I love to order a salmon bagel at a cafe for lunch, but it gets expensive if you do it all the time! By making it yourself at work, you’ll save money and get to choose exactly what you want on your bagel. Use toast if you don’t have bagels or don’t like them.
Smoking salmon at home yourself isn’t as hard as you might think, and takes no time at all. By doing it at home you avoid all the additives and sodium that can be in supermarket versions. Check out my recipe here.

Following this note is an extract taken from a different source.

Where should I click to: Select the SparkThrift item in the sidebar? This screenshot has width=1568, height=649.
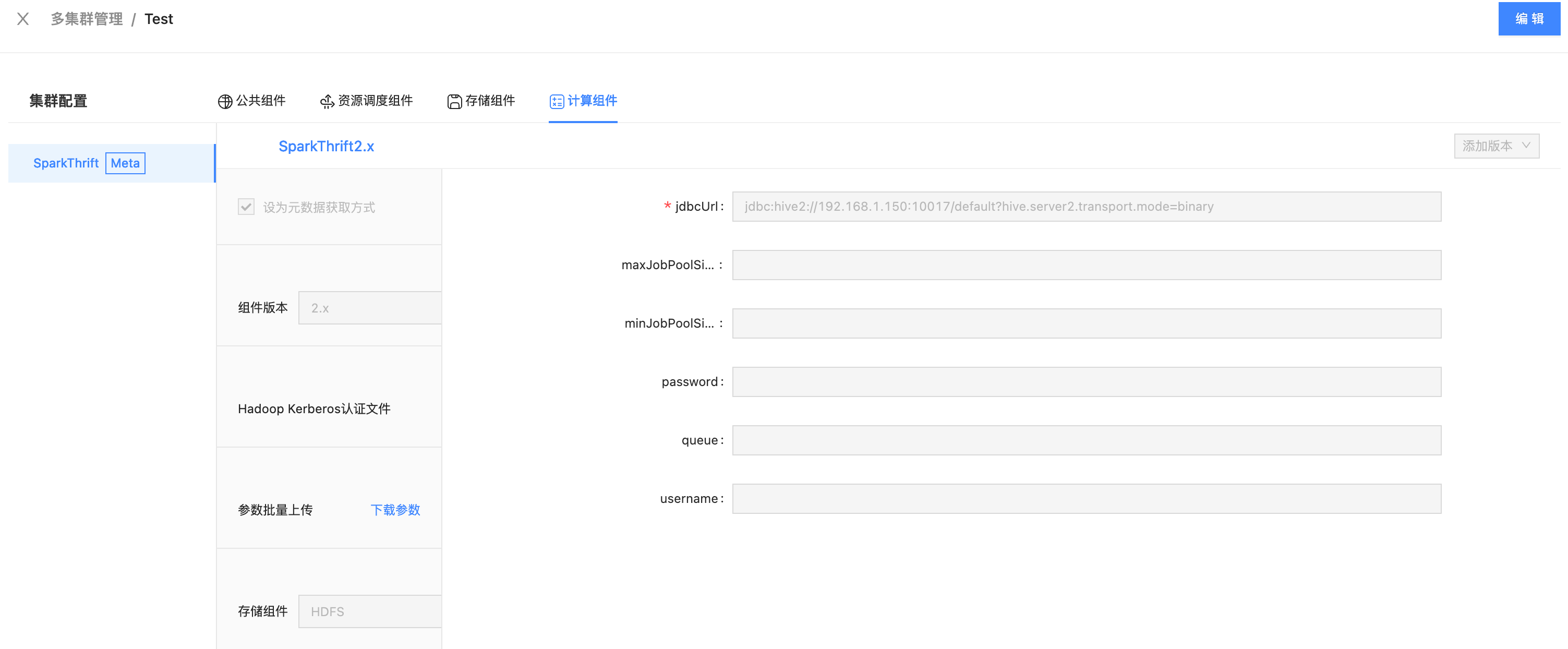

- bagel 1 (or 2 slices of bread)
- cream cheese 1 heaped tablespoon
- hot-smoked salmon
- capers a few
- red onion ¼, finely sliced
- fresh dill or chives chopped
- lemon ½
- salt and pepper
- avocado ½, small
- rocket or spinach leaves
- radish 1, finely sliced
(You’ll need a toaster at work for this recipe.)
- The night before or in the morning, pack everything into a couple of containers, wrapping items in baking paper where necessary to keep separate. Refrigerate until needed.
- At work, slice bagel and toast until golden (or toast bread). Smear one half with cream cheese and top with flaked salmon, capers, onion and some chopped herbs. Squeeze over some lemon juice and season. Mash avocado onto other bagel half and season with salt, pepper and lemon juice. Top with rocket or spinach. Eat with sliced radish.